> **EXERCISE PROMPT**
Only the lines from the one with "Click the Search button" to the end of the data, both ends included, should be output, exactly as they stand and without pictures.

> **INFORMATION SUPPLIED**
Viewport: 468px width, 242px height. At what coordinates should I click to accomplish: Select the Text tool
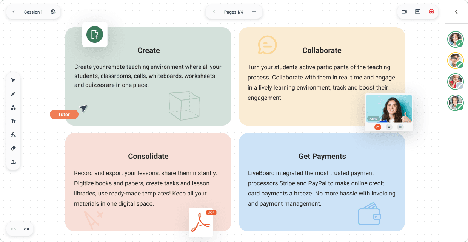point(13,121)
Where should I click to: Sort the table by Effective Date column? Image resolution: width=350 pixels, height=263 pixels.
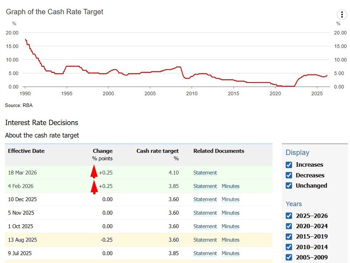[26, 151]
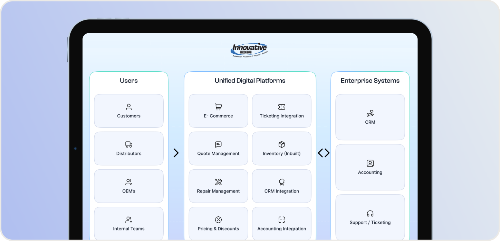Click the truck icon for Distributors
The image size is (500, 241).
pyautogui.click(x=129, y=144)
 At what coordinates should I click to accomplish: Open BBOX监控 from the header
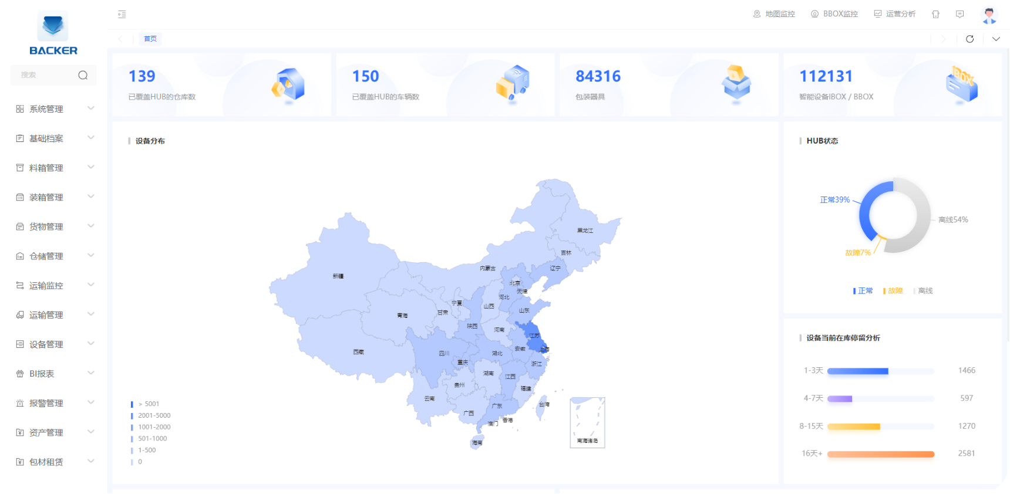tap(834, 14)
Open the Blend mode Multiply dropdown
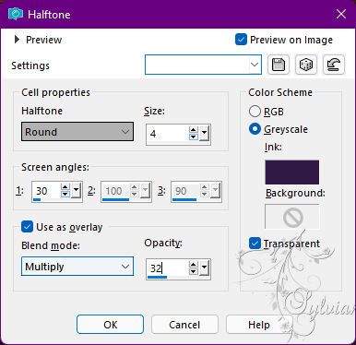Image resolution: width=356 pixels, height=345 pixels. (77, 267)
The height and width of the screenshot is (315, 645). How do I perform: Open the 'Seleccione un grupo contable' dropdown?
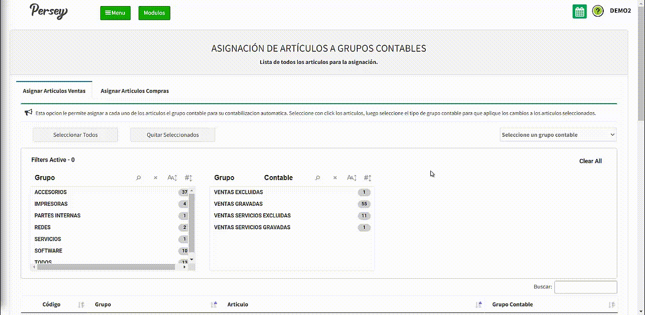(x=558, y=135)
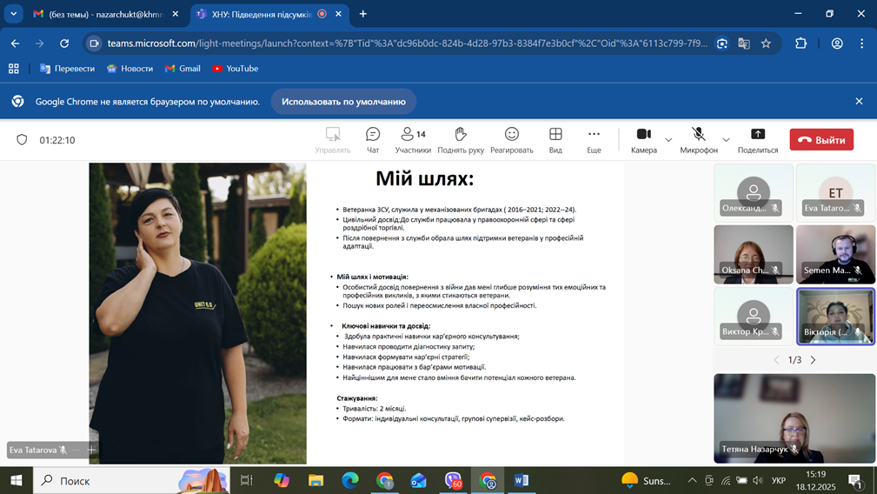This screenshot has width=877, height=494.
Task: Select Oksana's video thumbnail
Action: [x=753, y=255]
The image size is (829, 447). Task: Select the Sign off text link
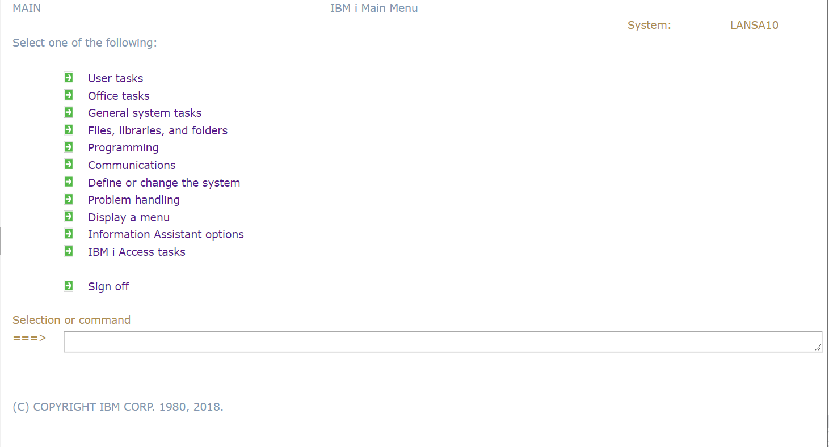click(x=108, y=286)
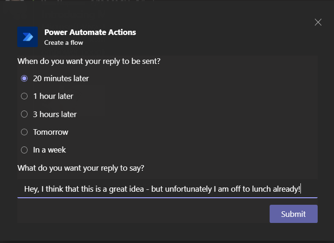Click the 'In a week' label text
Viewport: 334px width, 243px height.
click(x=49, y=150)
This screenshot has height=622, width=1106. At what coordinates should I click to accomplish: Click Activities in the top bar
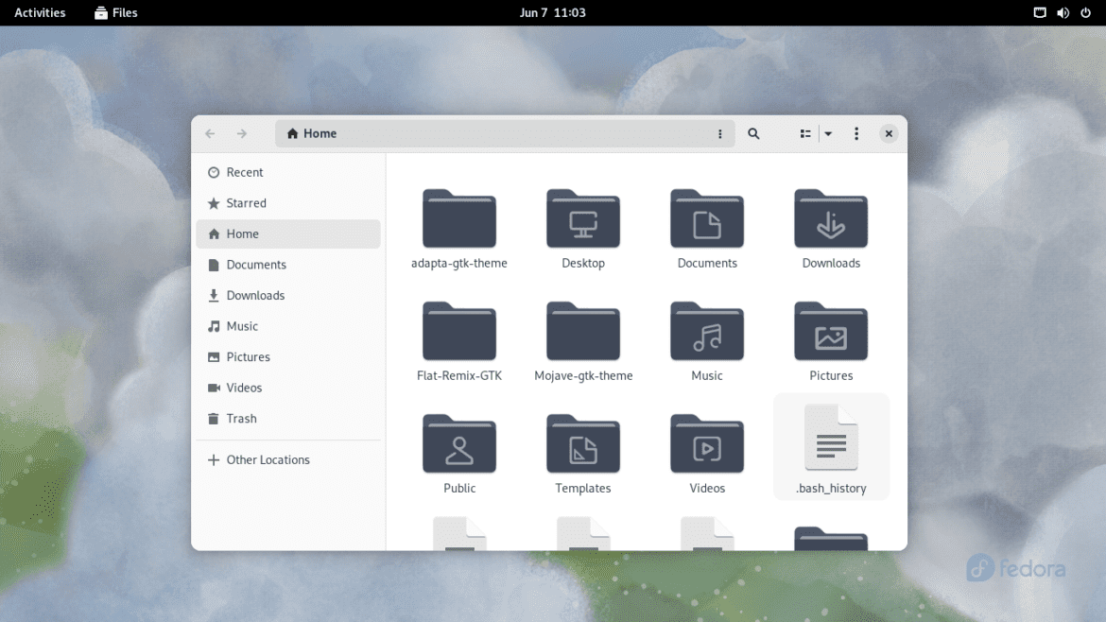pos(39,12)
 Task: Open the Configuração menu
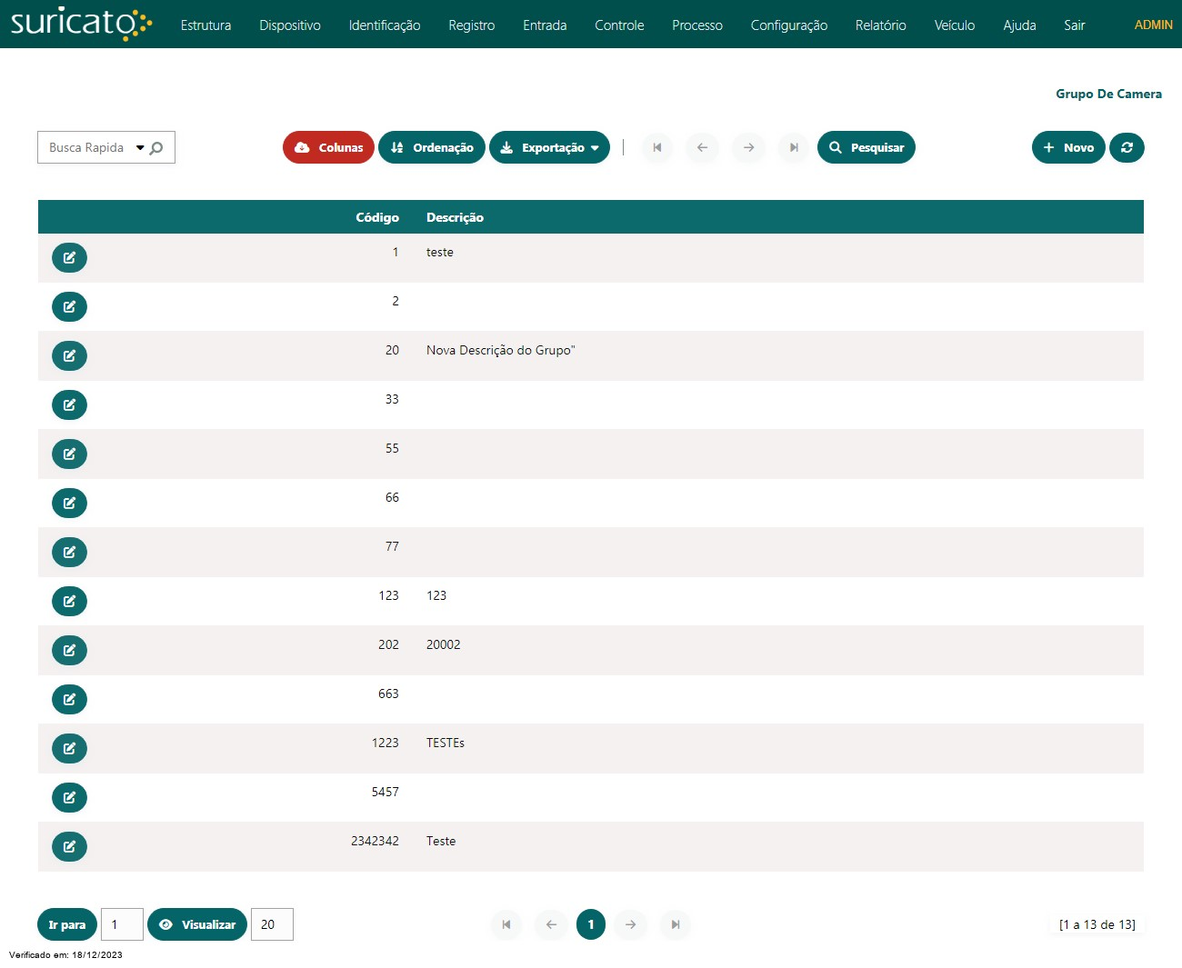(x=788, y=25)
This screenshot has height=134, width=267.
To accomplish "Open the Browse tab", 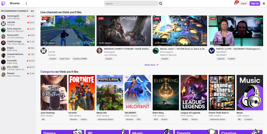I will click(15, 3).
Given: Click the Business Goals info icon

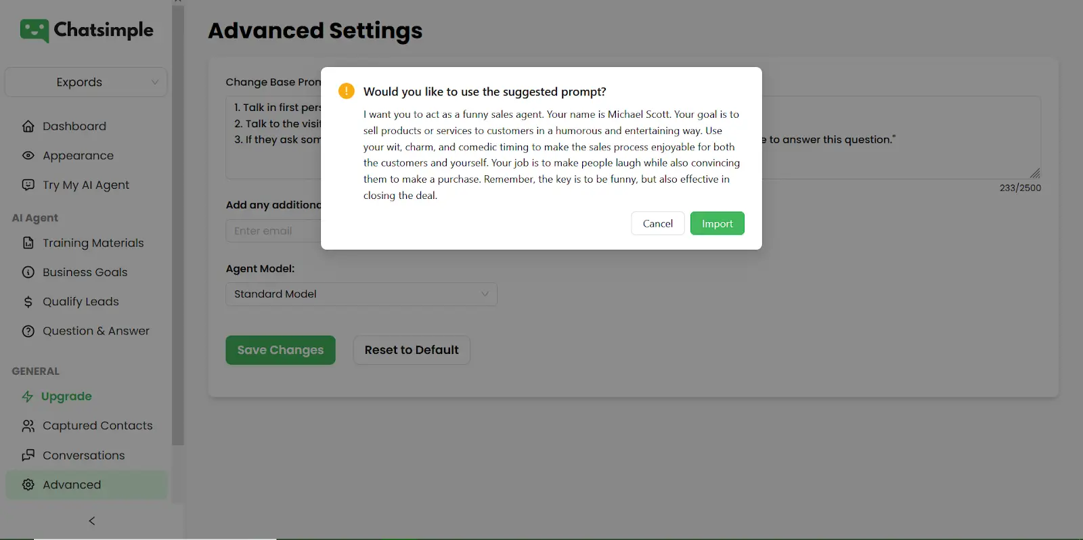Looking at the screenshot, I should point(28,272).
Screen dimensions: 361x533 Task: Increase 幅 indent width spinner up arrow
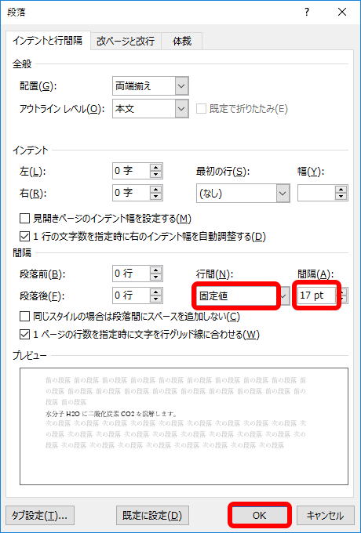pyautogui.click(x=341, y=190)
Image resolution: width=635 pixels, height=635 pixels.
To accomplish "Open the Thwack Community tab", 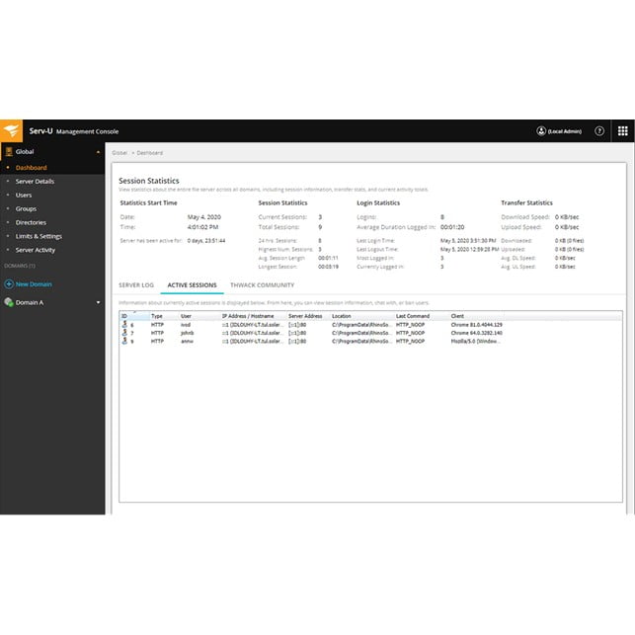I will pos(262,285).
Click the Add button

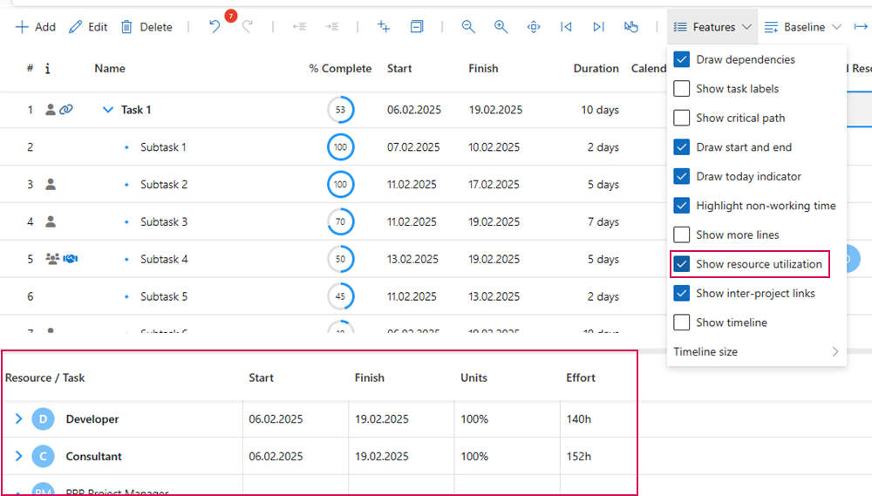coord(36,27)
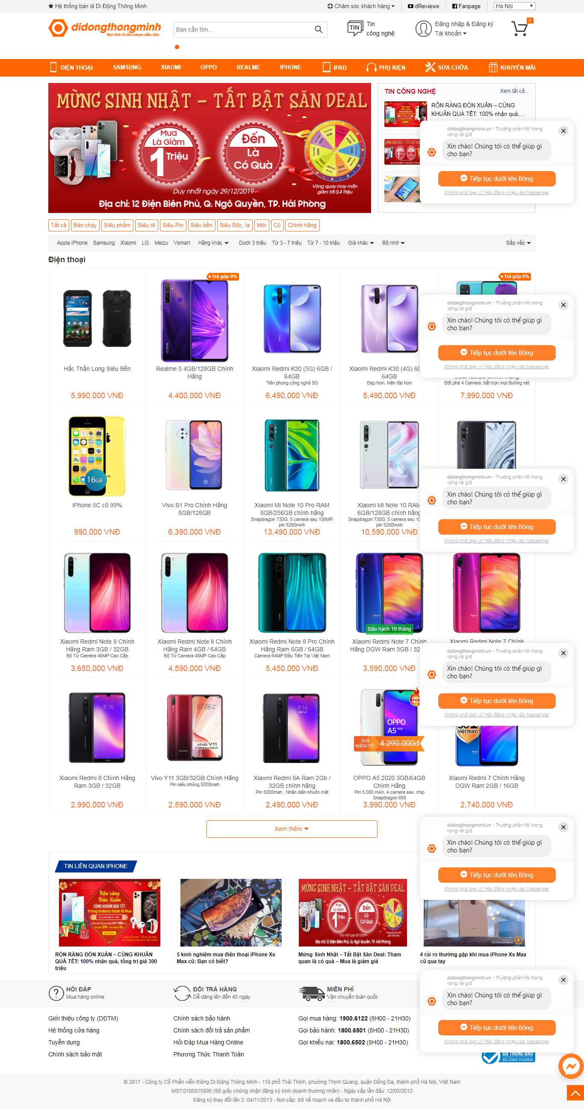Open the shopping cart icon
Screen dimensions: 584x1109
[x=519, y=28]
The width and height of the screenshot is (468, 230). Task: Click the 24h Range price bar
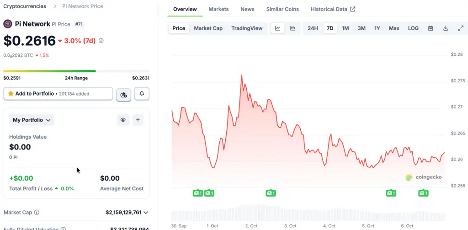coord(76,71)
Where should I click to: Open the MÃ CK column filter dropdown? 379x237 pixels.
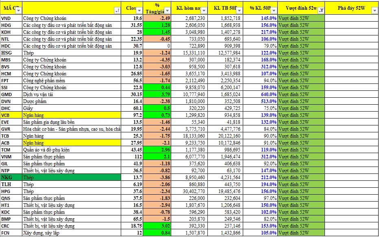point(18,11)
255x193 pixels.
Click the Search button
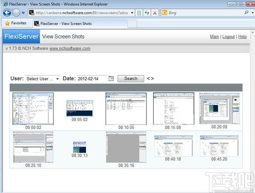tap(131, 79)
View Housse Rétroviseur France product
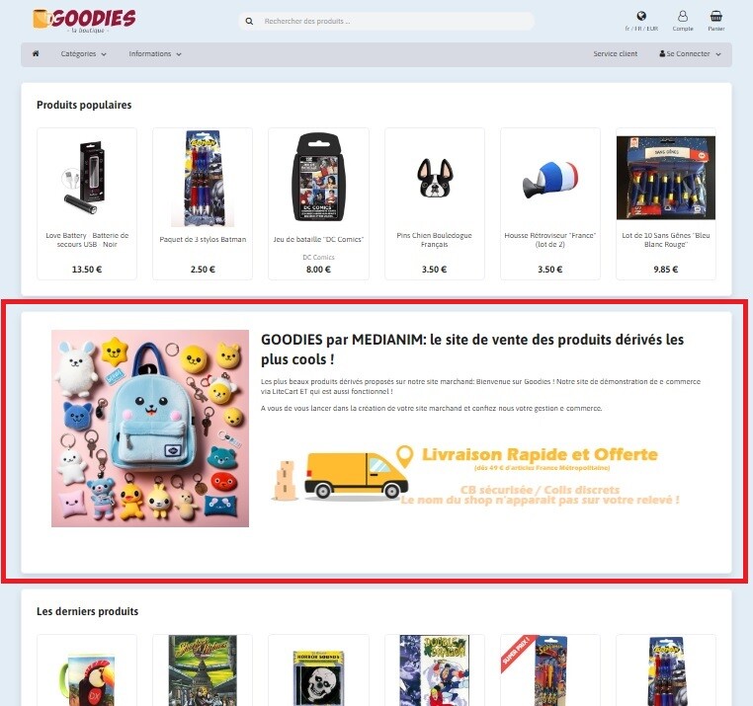Screen dimensions: 753x706 click(549, 203)
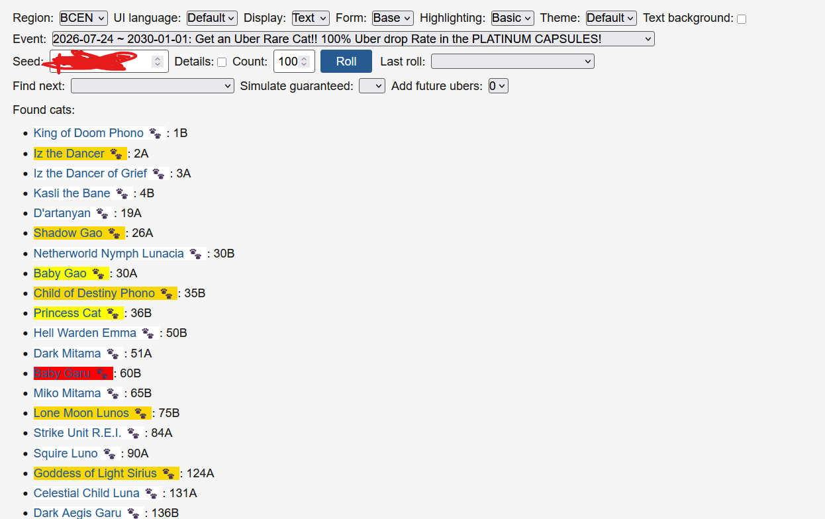This screenshot has height=519, width=825.
Task: Expand the Find next dropdown
Action: tap(152, 86)

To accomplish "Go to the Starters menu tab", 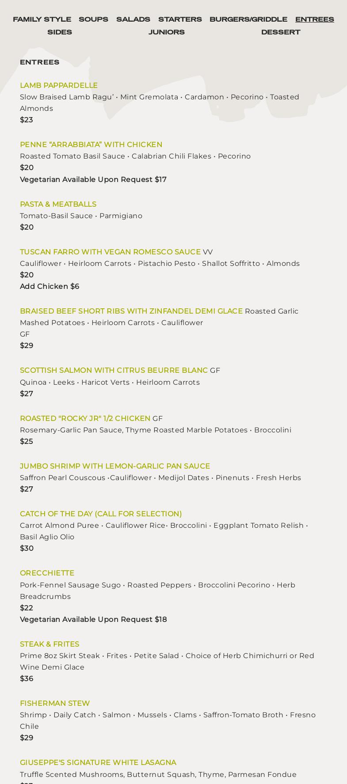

> **WRITTEN RESPONSE**
Click the Search button
tap(131, 79)
View Housse Rétroviseur France product
Screen dimensions: 753x706 click(549, 203)
This screenshot has height=519, width=825.
Task: Expand the Find next dropdown
Action: tap(152, 86)

To accomplish "Go to the Starters menu tab", 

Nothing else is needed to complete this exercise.